MELCOR 1.8.5 Separate Effects Analyses of PWR Spent Fuel Pool Assembly Accident Response
K.C. Wagner and R.O. Gauntt, SANDIA Letter Report, Revision 4, Completed June 2008; 100 pages, +100 pages for part 2.
MELCOR was used to examine the effects of varying the following parameters on peak cladding temperatures within fuel assemblies of a single PWR spent fuel pool: decay heat, gas speed and temperature, oxide-layer thickness, flow resistance, rod ballooning, oxidation kinetics, rack configuration, and water level. For multiple fuel assemblies, the effects of fuel dispersion, including 1 × 4 and checkerboard (see Figure 7.2 in Chapter 7), and the location of empty cells were examined. For full pools, the effects of drain-down time on peak cladding temperature history were also examined. The effect of each of these parameters on the peak cladding temperature
history was ranked in order of impact. The minimum fuel age required to prevent ignition was determined for each fuel configuration.
Investigations of Zirconium Fires during Spent Fuel Pool LOCAs: PWR Assemblies
Division of System Analysis, Office of Nuclear Regulatory Research, U.S. Nuclear Regulatory Commission; June 24, 2013; presentation to committee; 23 pages.

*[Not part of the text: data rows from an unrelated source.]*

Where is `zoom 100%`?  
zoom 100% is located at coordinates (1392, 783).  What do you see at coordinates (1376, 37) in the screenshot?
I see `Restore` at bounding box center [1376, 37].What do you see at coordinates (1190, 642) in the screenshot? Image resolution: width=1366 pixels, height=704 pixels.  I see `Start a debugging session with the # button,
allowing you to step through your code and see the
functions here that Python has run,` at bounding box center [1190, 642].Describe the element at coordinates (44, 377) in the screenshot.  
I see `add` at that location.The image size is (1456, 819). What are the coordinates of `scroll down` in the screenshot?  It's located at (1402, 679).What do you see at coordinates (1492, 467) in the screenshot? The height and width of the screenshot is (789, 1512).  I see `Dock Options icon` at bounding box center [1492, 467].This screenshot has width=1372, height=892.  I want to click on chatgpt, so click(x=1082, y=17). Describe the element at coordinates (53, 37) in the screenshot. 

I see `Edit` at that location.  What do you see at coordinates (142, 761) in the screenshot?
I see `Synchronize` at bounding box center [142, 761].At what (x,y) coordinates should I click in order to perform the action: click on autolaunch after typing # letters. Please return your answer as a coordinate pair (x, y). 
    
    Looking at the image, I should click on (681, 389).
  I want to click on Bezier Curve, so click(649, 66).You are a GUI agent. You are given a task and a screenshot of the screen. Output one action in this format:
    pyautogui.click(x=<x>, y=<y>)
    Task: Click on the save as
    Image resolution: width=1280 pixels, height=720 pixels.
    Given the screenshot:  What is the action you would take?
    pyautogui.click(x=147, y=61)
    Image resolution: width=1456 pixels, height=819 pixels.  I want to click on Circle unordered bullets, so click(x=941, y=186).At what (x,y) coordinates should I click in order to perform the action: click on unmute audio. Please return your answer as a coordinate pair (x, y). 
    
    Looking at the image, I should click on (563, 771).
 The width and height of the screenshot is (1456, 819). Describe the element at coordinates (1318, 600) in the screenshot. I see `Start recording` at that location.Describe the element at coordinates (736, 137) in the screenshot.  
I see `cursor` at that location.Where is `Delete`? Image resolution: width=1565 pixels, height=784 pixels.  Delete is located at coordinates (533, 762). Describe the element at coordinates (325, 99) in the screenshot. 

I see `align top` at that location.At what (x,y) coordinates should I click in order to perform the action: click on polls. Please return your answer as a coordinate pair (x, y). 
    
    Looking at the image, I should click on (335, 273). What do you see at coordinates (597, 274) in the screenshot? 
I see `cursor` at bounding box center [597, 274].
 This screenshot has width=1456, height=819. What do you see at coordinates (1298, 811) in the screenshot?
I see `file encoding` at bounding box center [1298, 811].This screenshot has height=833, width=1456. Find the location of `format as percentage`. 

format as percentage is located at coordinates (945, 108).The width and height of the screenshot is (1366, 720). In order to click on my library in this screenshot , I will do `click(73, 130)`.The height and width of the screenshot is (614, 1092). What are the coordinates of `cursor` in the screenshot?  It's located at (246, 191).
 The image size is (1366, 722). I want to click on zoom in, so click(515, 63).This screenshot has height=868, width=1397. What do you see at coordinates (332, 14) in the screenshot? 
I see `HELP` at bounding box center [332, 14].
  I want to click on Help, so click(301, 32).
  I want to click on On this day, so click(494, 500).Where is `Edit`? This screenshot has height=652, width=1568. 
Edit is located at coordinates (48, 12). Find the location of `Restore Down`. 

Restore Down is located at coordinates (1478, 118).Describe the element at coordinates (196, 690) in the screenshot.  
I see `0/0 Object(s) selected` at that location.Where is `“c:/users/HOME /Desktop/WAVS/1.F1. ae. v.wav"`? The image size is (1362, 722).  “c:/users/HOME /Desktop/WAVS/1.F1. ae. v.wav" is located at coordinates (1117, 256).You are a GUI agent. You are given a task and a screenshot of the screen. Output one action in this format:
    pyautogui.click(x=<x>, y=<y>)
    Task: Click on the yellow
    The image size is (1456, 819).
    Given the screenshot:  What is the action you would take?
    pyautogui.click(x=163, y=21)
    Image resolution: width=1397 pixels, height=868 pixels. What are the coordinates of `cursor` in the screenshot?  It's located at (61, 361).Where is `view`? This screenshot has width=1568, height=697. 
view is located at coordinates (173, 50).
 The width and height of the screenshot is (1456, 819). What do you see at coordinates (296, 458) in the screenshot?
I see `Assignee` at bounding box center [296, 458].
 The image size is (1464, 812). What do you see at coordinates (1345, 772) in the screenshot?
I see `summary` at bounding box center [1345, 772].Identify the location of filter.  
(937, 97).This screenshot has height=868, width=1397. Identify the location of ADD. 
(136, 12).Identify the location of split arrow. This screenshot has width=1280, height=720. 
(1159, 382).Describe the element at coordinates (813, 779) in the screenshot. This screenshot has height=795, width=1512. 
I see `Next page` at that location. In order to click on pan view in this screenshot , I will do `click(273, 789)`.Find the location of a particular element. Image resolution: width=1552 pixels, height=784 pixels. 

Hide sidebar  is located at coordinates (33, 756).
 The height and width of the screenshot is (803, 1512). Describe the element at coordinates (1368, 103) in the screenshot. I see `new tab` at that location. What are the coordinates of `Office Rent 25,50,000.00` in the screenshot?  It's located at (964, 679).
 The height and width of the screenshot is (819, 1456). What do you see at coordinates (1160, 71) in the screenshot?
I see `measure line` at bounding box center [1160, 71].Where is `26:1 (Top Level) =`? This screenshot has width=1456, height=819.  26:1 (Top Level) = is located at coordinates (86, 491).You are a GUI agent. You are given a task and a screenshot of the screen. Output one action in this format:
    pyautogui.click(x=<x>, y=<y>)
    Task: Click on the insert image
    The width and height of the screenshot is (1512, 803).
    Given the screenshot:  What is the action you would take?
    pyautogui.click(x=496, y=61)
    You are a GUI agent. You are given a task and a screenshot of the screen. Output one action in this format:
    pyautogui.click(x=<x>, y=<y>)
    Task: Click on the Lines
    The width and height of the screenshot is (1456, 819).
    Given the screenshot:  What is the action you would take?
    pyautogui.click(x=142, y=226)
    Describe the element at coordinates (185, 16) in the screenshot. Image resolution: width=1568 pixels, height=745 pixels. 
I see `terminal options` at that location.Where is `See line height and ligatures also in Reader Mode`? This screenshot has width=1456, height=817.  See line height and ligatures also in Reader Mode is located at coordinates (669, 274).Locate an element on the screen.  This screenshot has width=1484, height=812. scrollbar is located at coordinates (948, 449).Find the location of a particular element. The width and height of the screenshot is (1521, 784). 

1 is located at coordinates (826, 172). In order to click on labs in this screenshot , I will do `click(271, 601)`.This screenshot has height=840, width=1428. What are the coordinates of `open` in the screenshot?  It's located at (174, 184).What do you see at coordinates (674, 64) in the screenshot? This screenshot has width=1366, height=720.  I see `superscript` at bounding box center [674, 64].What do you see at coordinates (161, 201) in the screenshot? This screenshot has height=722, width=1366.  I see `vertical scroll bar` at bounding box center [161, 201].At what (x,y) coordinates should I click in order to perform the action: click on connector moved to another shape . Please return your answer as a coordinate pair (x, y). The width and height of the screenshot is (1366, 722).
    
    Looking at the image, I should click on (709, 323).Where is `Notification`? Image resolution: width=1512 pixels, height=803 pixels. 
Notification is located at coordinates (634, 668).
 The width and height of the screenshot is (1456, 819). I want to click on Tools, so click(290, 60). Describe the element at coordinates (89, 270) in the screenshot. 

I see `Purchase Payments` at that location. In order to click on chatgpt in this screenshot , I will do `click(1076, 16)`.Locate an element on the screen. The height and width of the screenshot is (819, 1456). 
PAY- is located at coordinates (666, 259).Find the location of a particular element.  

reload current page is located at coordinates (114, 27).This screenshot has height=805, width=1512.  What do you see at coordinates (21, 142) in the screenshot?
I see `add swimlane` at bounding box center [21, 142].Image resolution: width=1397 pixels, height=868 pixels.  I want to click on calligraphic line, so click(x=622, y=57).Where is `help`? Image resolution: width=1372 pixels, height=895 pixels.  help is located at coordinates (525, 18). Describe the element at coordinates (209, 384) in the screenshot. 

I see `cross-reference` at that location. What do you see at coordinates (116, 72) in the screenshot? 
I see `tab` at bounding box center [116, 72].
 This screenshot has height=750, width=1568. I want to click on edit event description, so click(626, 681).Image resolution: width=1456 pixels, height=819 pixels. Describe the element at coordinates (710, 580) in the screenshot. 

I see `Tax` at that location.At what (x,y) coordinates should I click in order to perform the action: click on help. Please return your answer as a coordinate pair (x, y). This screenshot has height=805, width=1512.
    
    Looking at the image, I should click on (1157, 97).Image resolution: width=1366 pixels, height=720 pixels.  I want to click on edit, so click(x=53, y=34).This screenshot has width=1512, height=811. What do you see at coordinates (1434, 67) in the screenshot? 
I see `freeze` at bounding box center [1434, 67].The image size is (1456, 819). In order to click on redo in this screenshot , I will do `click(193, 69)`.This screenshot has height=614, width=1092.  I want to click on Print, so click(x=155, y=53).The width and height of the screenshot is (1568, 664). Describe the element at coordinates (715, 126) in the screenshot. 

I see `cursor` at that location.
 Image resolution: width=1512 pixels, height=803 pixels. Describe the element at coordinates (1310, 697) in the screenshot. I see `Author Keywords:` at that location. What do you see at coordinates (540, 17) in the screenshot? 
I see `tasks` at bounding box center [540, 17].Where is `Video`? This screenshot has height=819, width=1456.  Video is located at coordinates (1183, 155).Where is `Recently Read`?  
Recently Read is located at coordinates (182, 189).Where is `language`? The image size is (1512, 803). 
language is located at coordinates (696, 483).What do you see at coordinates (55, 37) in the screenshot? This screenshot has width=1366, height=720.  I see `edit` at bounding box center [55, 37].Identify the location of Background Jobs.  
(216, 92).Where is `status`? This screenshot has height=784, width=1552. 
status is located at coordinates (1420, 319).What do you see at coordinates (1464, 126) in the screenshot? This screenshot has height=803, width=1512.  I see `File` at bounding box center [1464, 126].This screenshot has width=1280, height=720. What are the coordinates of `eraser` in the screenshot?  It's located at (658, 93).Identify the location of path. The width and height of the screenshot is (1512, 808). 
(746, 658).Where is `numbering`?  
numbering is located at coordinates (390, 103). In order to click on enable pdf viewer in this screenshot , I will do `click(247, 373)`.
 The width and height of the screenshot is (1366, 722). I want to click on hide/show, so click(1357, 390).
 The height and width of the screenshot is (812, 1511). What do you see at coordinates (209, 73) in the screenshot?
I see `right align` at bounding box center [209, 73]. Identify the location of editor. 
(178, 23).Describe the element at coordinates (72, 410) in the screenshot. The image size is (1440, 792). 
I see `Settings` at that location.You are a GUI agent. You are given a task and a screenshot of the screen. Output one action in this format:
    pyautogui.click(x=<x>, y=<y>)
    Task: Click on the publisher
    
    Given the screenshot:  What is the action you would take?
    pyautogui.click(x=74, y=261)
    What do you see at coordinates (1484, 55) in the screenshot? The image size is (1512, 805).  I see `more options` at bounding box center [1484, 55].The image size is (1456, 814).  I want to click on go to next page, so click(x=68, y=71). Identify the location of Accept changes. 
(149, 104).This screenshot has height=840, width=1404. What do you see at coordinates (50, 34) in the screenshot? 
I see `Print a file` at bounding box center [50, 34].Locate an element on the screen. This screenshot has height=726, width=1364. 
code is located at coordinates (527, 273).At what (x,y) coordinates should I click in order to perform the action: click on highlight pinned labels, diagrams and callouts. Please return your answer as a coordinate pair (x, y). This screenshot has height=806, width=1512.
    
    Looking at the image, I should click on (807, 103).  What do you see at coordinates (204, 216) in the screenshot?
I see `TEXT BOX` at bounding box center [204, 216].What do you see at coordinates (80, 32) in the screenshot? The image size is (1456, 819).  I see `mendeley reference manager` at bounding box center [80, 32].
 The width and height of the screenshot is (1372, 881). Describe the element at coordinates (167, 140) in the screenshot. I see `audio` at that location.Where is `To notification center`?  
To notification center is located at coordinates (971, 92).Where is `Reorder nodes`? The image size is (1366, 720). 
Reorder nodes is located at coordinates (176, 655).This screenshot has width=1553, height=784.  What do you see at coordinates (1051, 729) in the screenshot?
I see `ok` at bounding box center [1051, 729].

This presentation covered the results of Sandia experiments on PWR bundles. Testing used prototypic assemblies to measure hydraulic resistance to air flow to calibrate the MELCOR model used to model air cooling of fully drained pools. Internal electrical heating was used to simulate decay heat with low power and tests were carried out to determine fuel bundle temperatures and air-flow rates as a function of time prior to ignition. Tests were carried out at higher power levels that resulted in ignition. Measurements were made of flow rate, peak cladding temperatures, oxygen concentration in the exit flow, and time to ignition. Tests were carried out to simulate both the 1 × 4 and uniform loading arrangements that are used for spent fuel in pools. MELCOR simulations had been completed for single-assembly tests and were in progress for testing simulating multiple assemblies. Portions of the Sandia work were carried out in the context of an Organisation for Economic Co-operation and Development/Nuclear Energy Agency (NEA) Sandia Fuel Project and some of the results are now available publicly in NEA (2015).